START LISTING

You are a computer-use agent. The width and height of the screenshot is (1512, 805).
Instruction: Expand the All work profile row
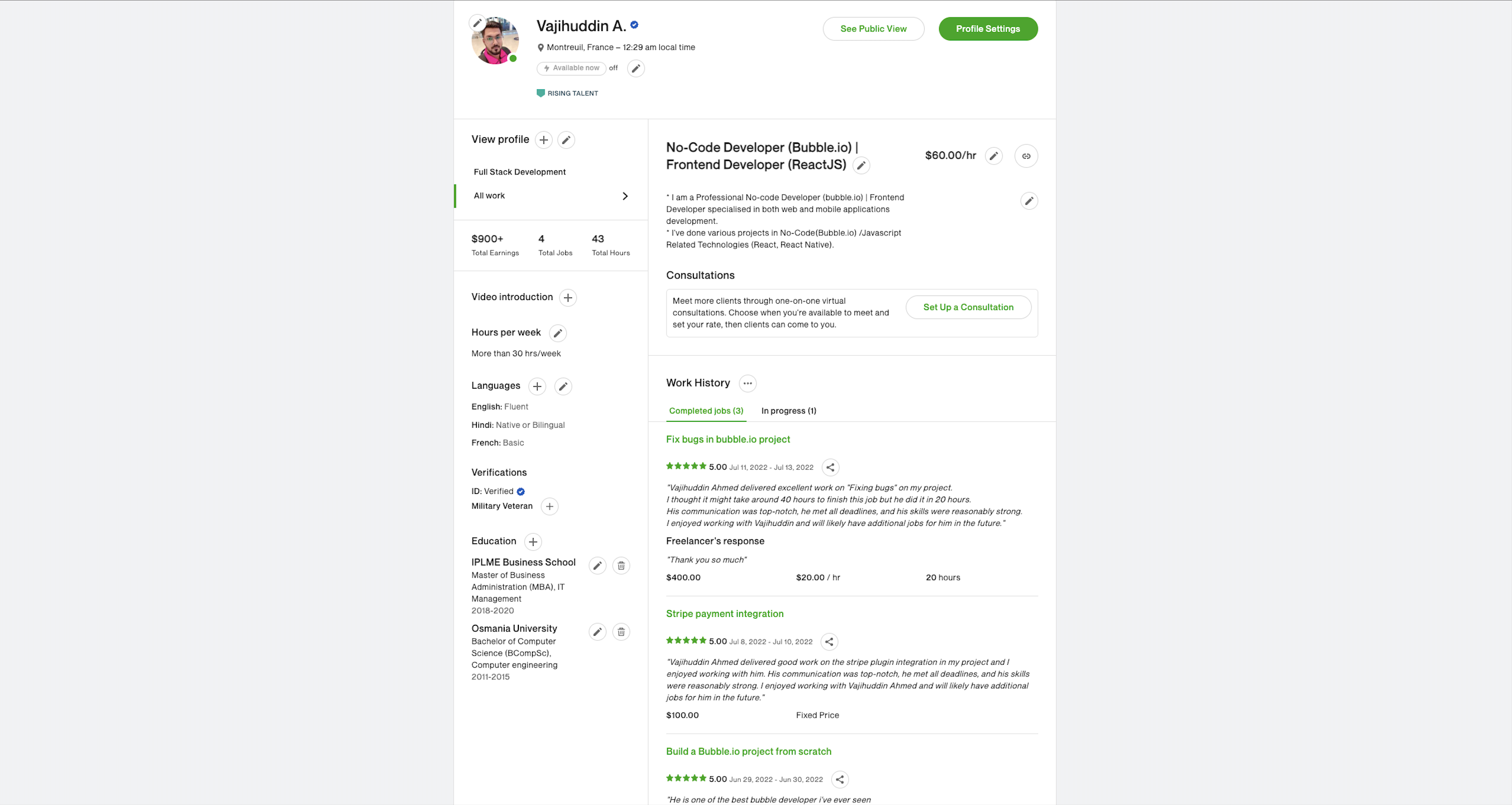click(625, 196)
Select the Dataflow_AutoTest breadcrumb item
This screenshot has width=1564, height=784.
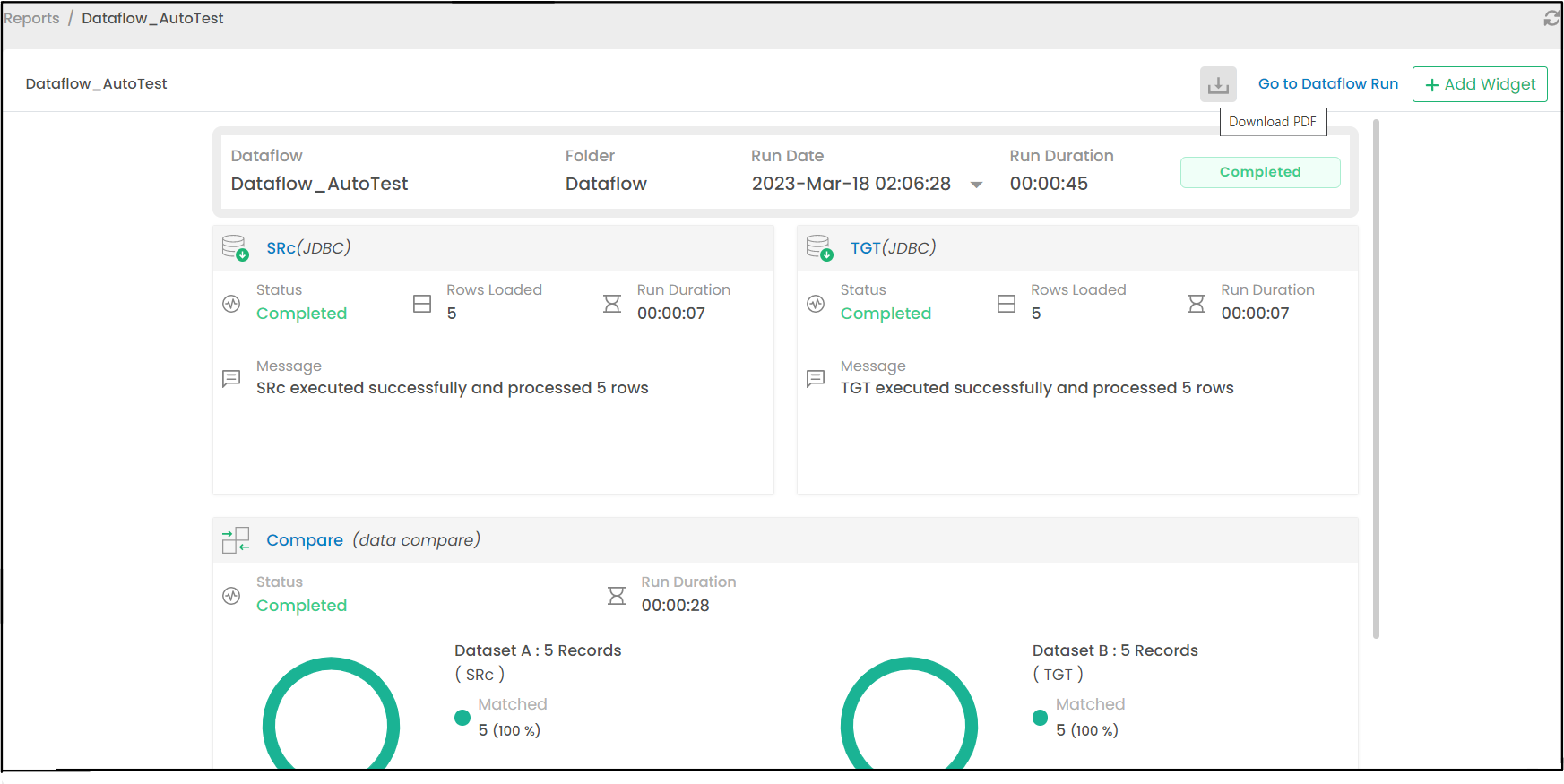click(152, 18)
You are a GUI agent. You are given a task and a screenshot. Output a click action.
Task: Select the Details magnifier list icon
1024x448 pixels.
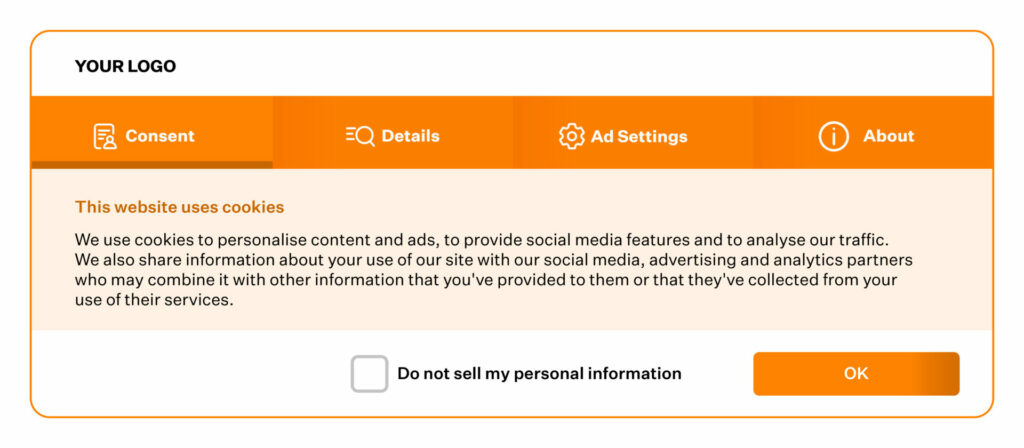click(360, 136)
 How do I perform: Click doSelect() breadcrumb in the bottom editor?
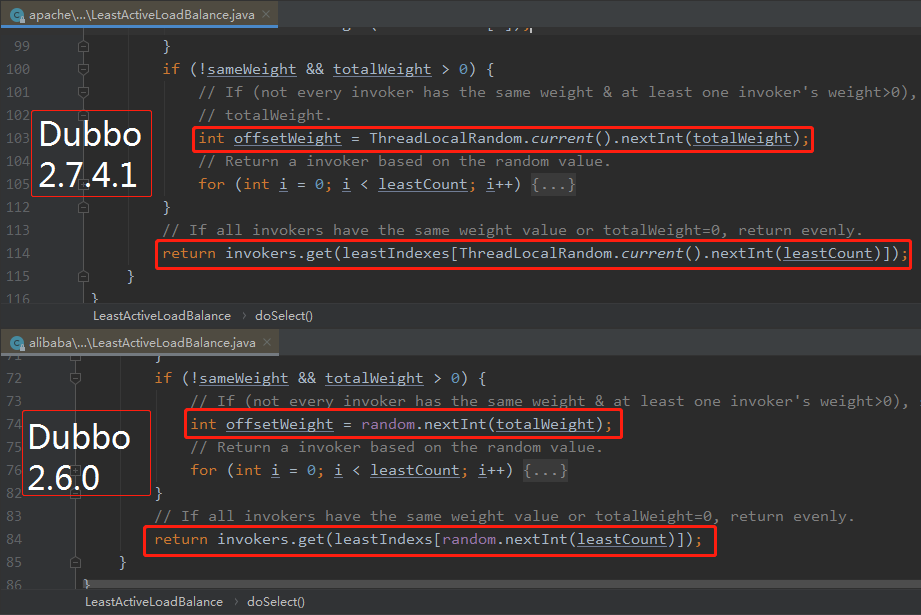[x=276, y=602]
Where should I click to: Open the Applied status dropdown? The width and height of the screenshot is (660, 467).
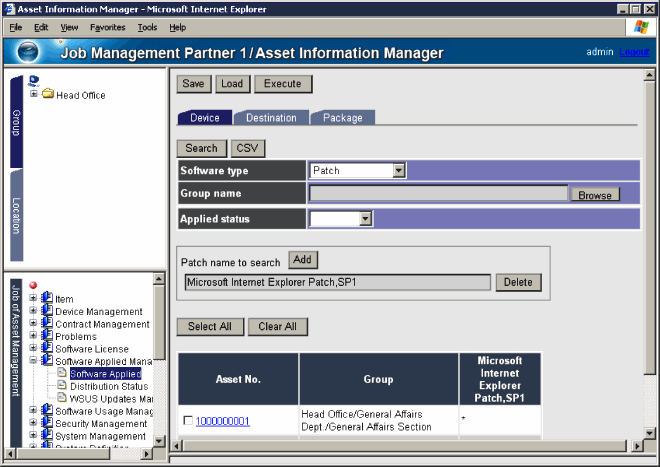(365, 218)
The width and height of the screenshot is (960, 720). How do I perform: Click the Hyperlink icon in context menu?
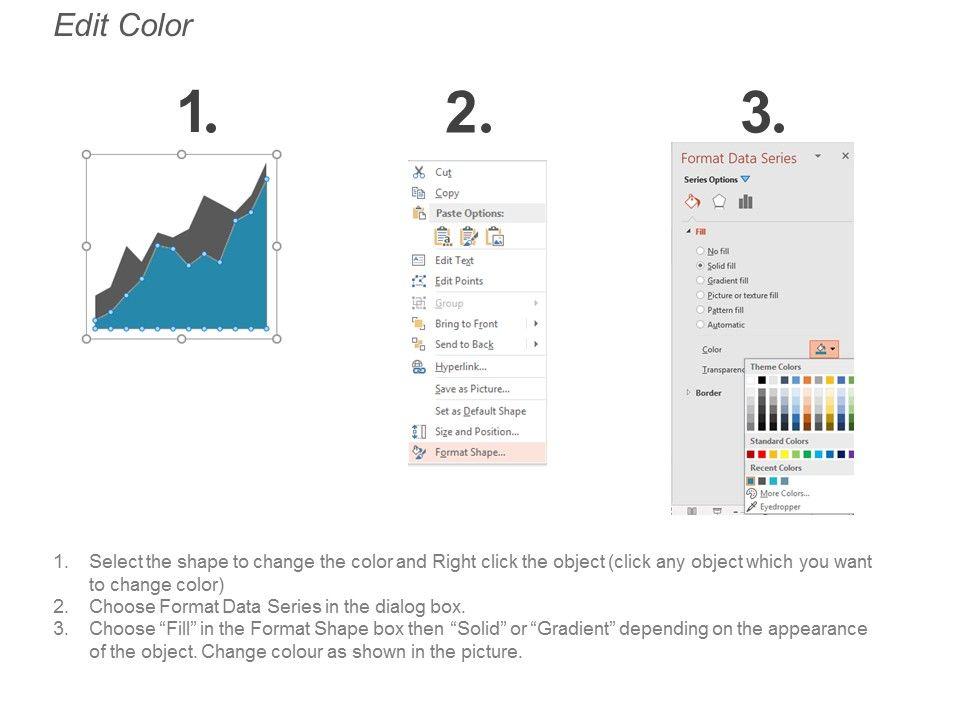tap(419, 367)
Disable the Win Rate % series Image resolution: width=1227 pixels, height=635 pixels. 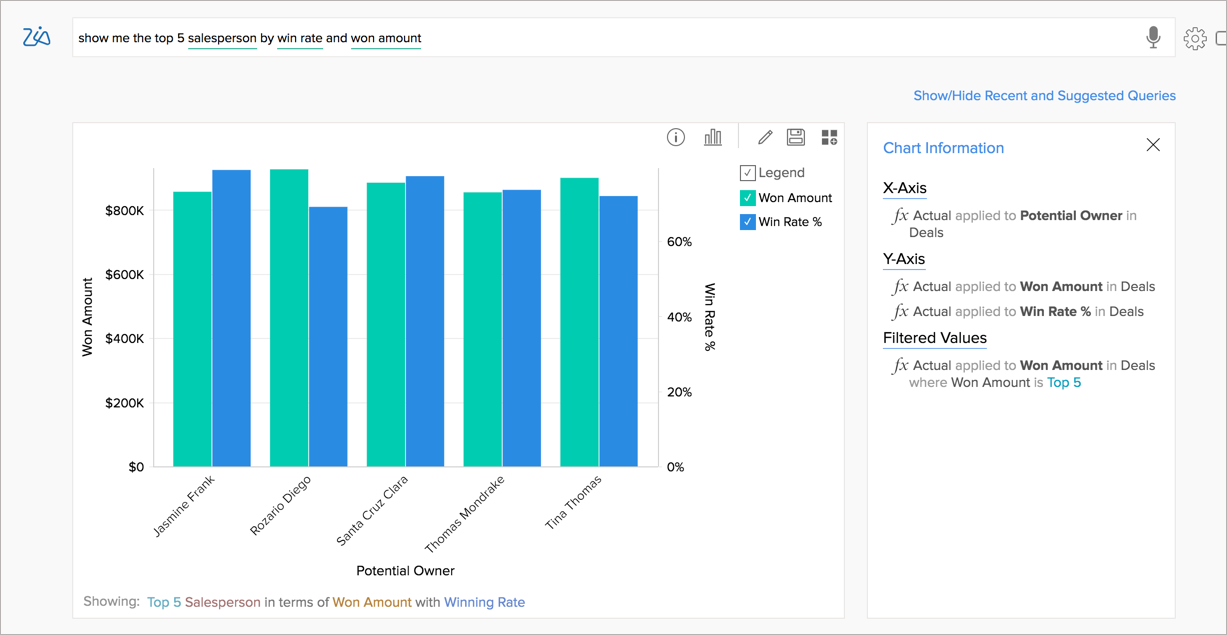click(x=749, y=221)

END LISTING

Please reproduce the lines from the start of the records through the line containing "[x=276, y=602]", inclusive, and leave the pictures out.

» **WRITTEN ANSWER**:
You are a computer-use agent. The width and height of the screenshot is (1512, 805).
Instruction: Expand the All work profile row
click(625, 196)
Select the Dataflow_AutoTest breadcrumb item
This screenshot has width=1564, height=784.
click(152, 18)
You are a GUI agent. You are given a task and a screenshot. Output a click action.
Task: Select the Details magnifier list icon
1024x448 pixels.
click(360, 136)
 How do I perform: Click doSelect() breadcrumb in the bottom editor?
[x=276, y=602]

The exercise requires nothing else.